__Task details__.
Format the stretch of the listing from the line containing "The image size is (618, 654)." through the end of the listing, both ends included, as a JSON list of strings with one string per line. Skip blank lines and leave the pictures out.

Rows from a screen grounding dataset:
>>>>
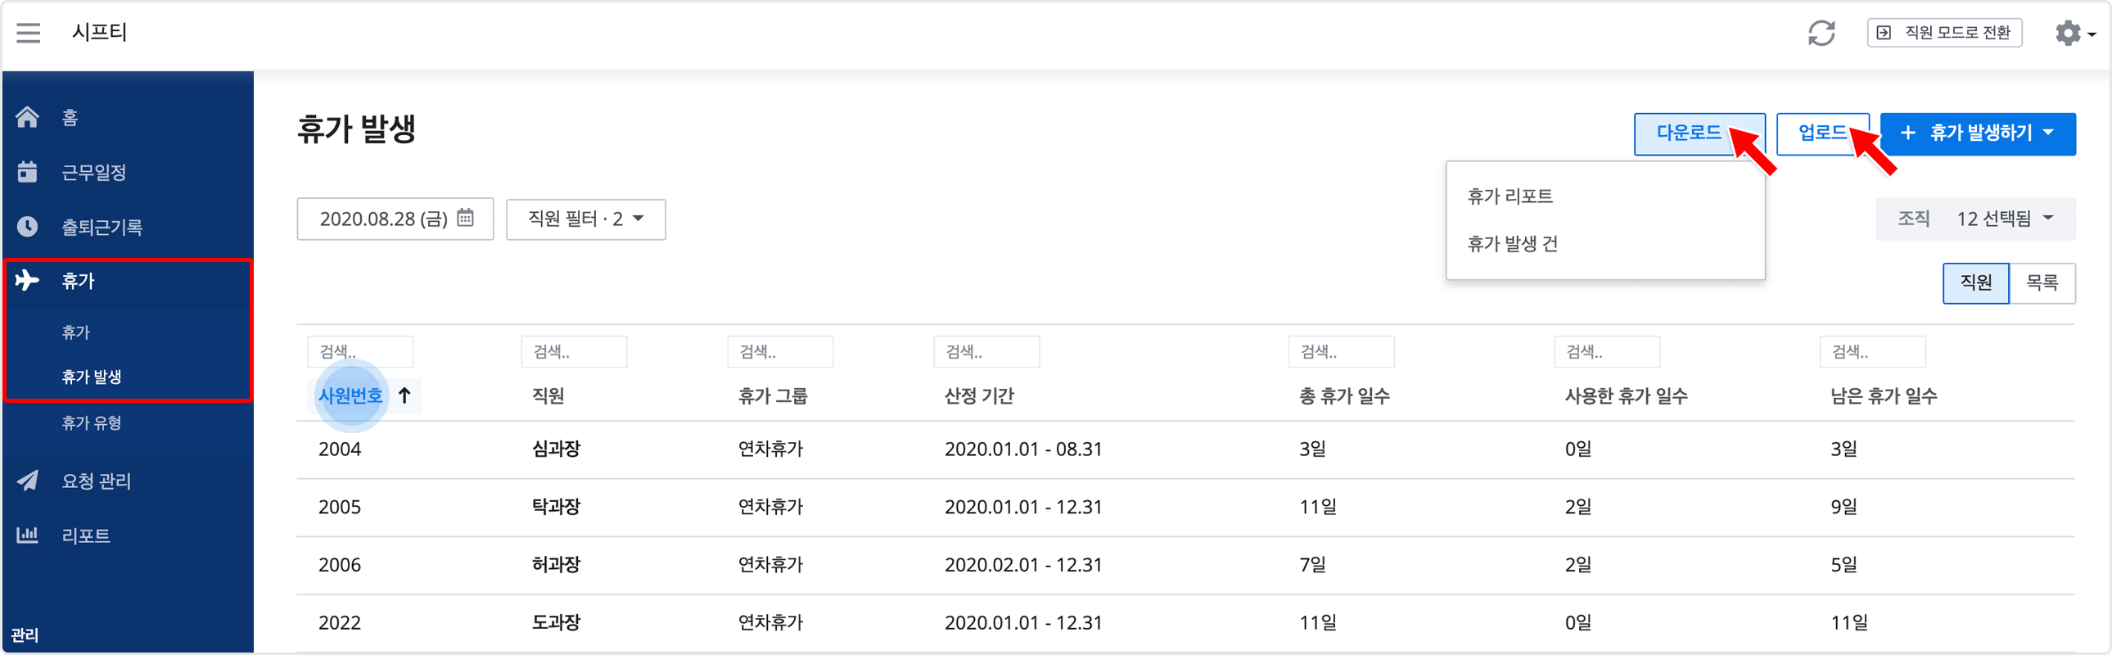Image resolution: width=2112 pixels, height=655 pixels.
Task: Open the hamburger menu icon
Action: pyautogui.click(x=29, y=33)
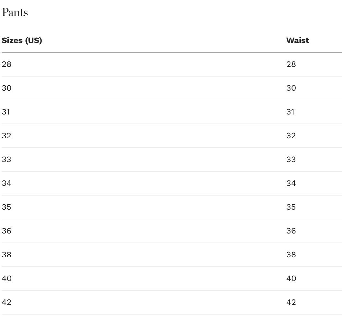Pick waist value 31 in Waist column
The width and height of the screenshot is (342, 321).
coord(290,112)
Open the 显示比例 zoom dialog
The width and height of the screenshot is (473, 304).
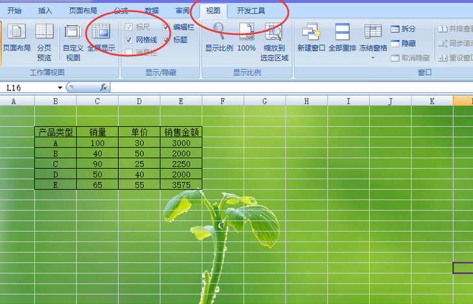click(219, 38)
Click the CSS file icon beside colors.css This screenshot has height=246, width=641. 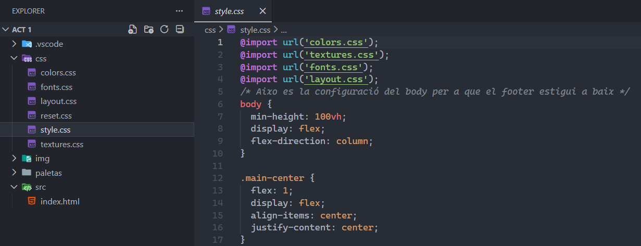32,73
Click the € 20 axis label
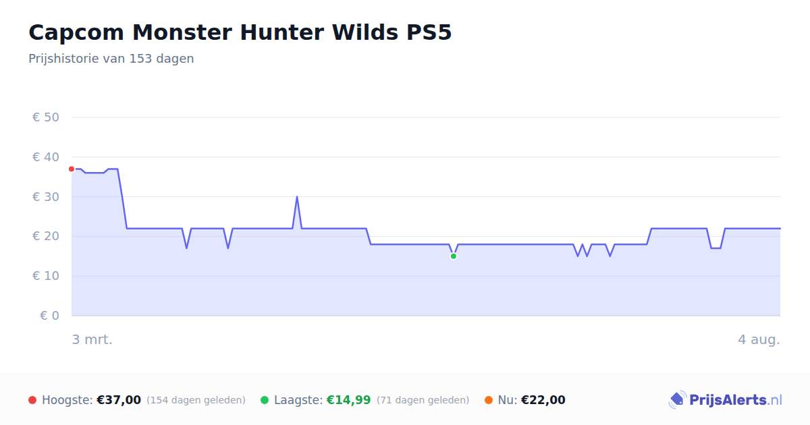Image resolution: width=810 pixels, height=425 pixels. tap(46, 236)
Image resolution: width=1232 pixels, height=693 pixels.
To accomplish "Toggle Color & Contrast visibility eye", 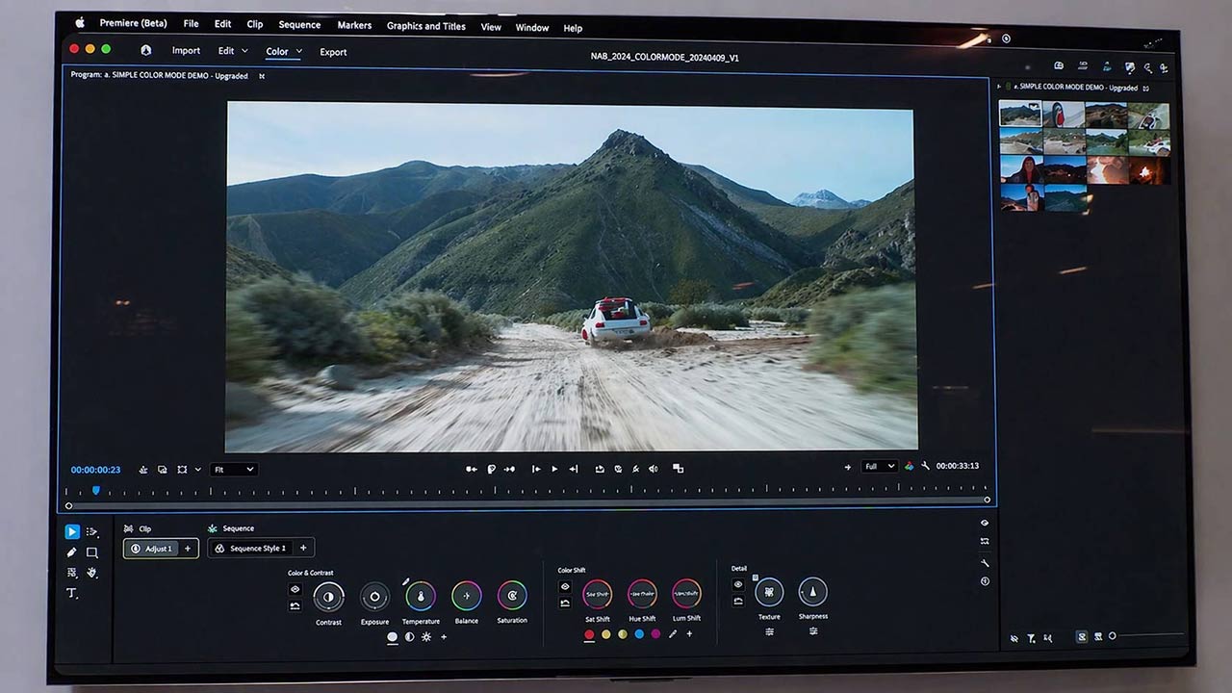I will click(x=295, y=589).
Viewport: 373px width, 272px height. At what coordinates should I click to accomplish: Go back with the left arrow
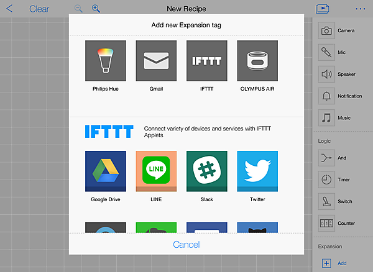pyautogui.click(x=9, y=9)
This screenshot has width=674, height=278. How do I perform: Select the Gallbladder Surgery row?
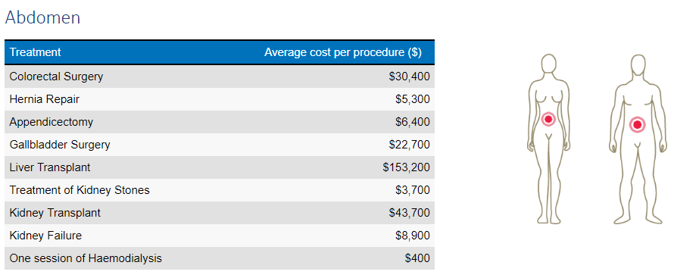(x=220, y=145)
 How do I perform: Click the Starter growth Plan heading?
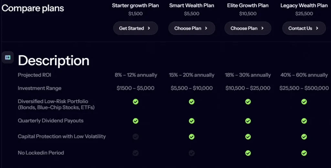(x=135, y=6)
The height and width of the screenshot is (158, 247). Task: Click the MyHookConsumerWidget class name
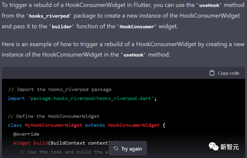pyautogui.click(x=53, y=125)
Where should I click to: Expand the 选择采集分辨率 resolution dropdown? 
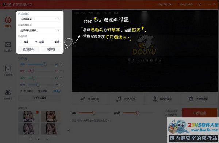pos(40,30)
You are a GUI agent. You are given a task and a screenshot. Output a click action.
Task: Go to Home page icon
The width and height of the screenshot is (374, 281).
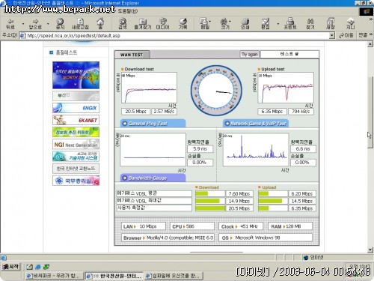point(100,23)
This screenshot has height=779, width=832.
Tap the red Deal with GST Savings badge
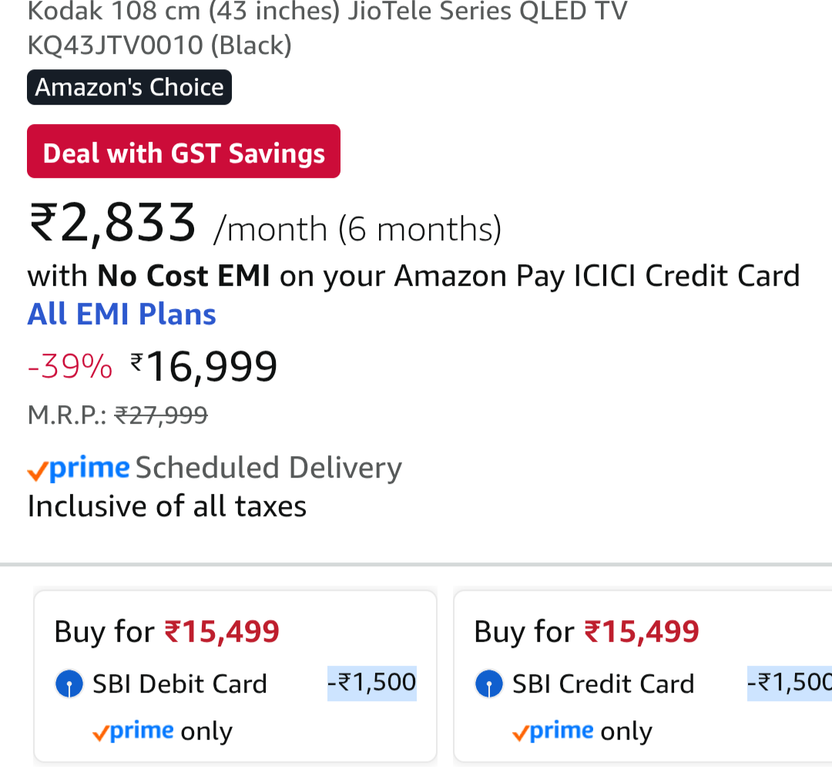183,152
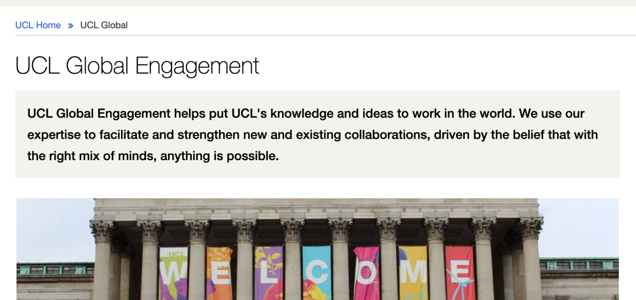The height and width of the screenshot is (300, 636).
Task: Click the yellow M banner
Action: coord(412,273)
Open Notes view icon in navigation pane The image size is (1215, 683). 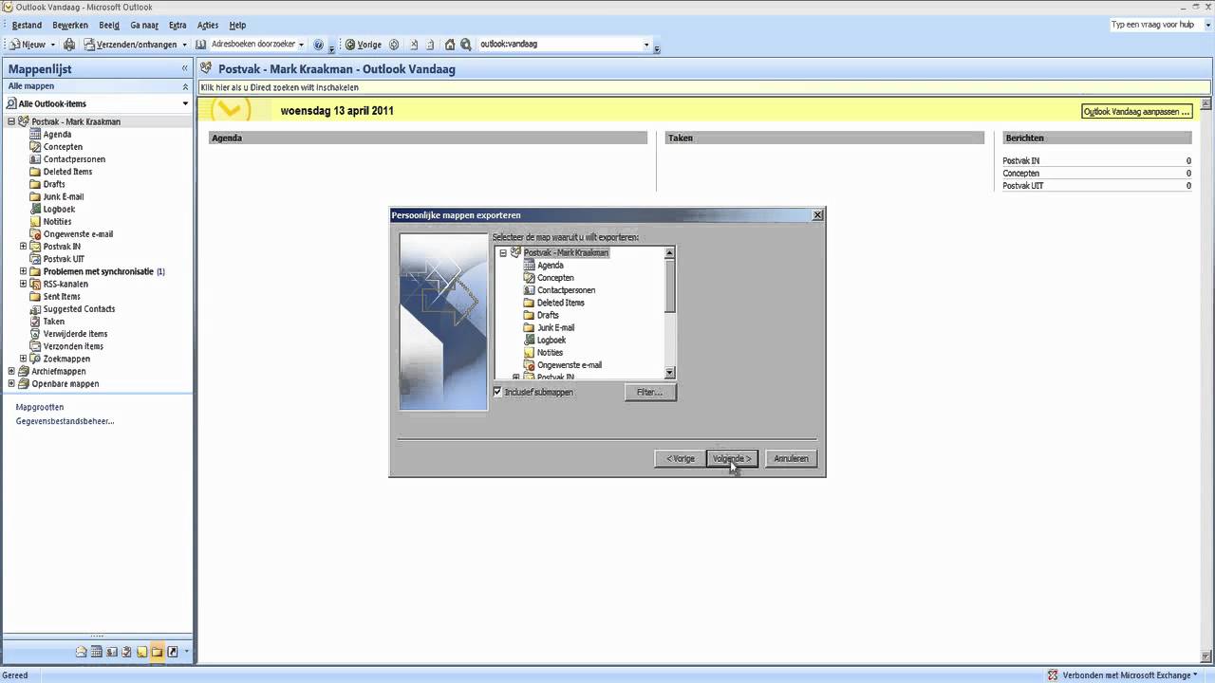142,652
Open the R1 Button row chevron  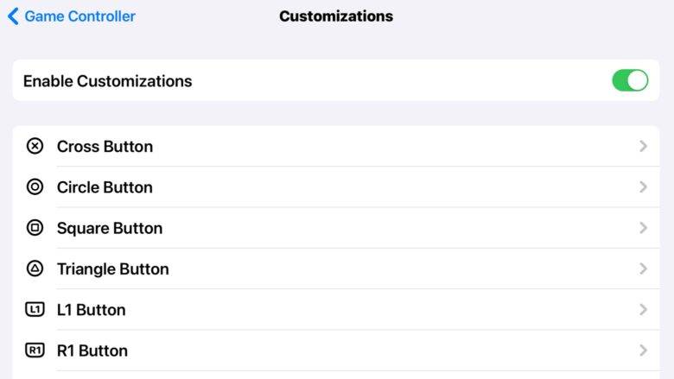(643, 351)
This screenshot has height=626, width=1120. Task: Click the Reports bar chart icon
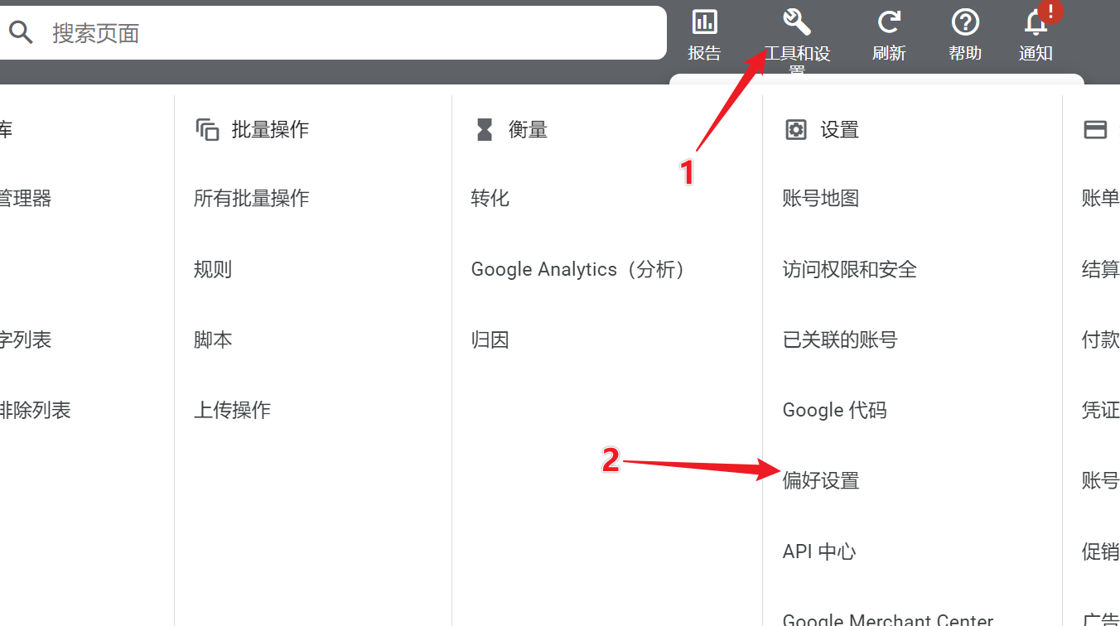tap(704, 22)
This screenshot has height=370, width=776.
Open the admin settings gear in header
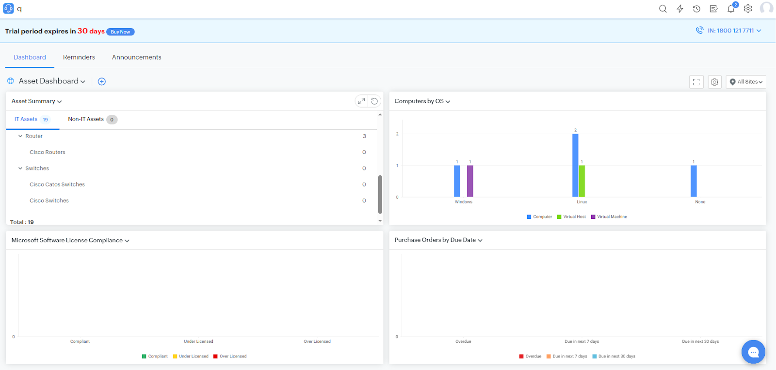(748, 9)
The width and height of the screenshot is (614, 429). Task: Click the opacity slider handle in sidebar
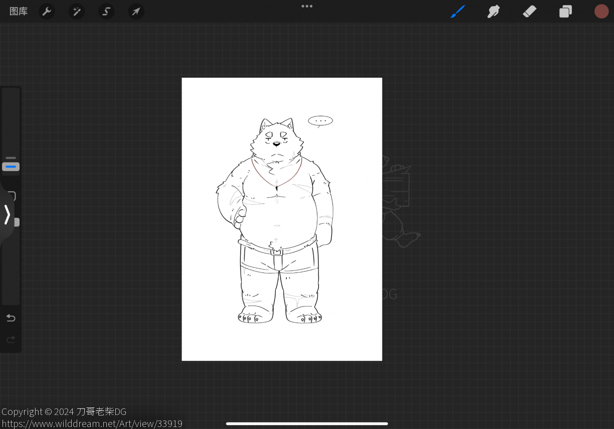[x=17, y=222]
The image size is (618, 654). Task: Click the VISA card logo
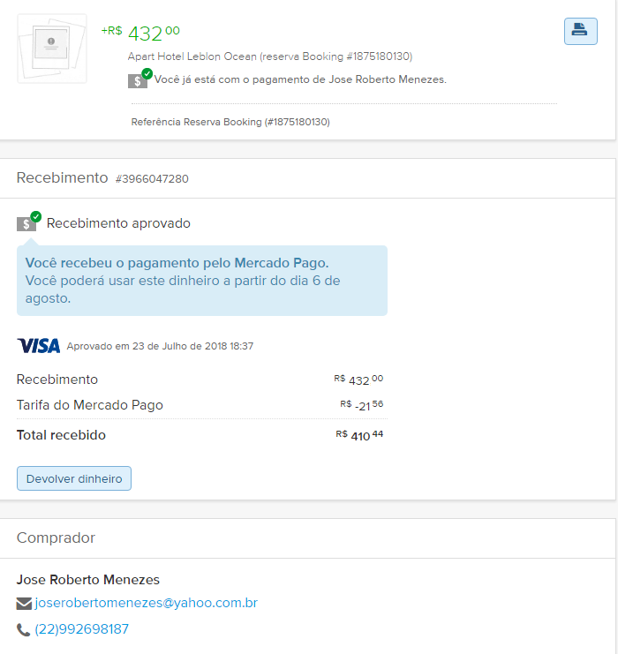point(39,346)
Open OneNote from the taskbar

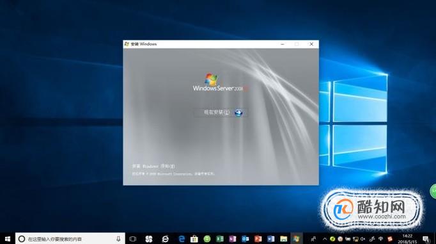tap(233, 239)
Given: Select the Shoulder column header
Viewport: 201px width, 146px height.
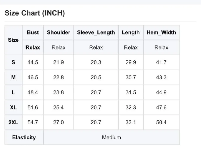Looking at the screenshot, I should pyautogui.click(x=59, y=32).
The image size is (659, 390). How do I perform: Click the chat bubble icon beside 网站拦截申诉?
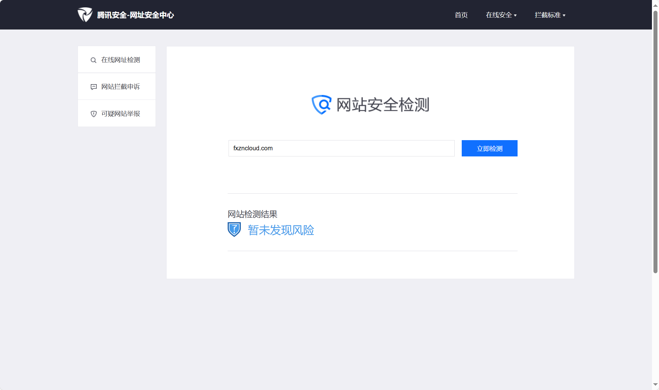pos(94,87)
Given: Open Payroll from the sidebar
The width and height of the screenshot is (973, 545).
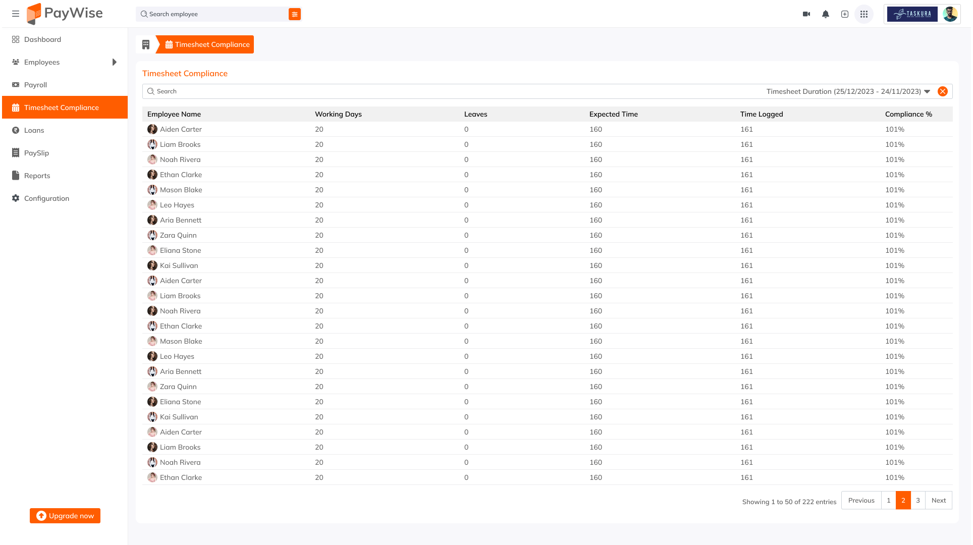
<<<<
__Solution to the problem__.
[
  "The image size is (618, 654). Task: Click the VISA card logo",
  "point(39,346)",
  "Open OneNote from the taskbar",
  "tap(233, 239)",
  "Given: Select the Shoulder column header",
  "Viewport: 201px width, 146px height.",
  "Looking at the screenshot, I should pyautogui.click(x=59, y=32).",
  "The image size is (659, 390). How do I perform: Click the chat bubble icon beside 网站拦截申诉?",
  "pos(94,87)",
  "Given: Open Payroll from the sidebar",
  "The width and height of the screenshot is (973, 545)."
]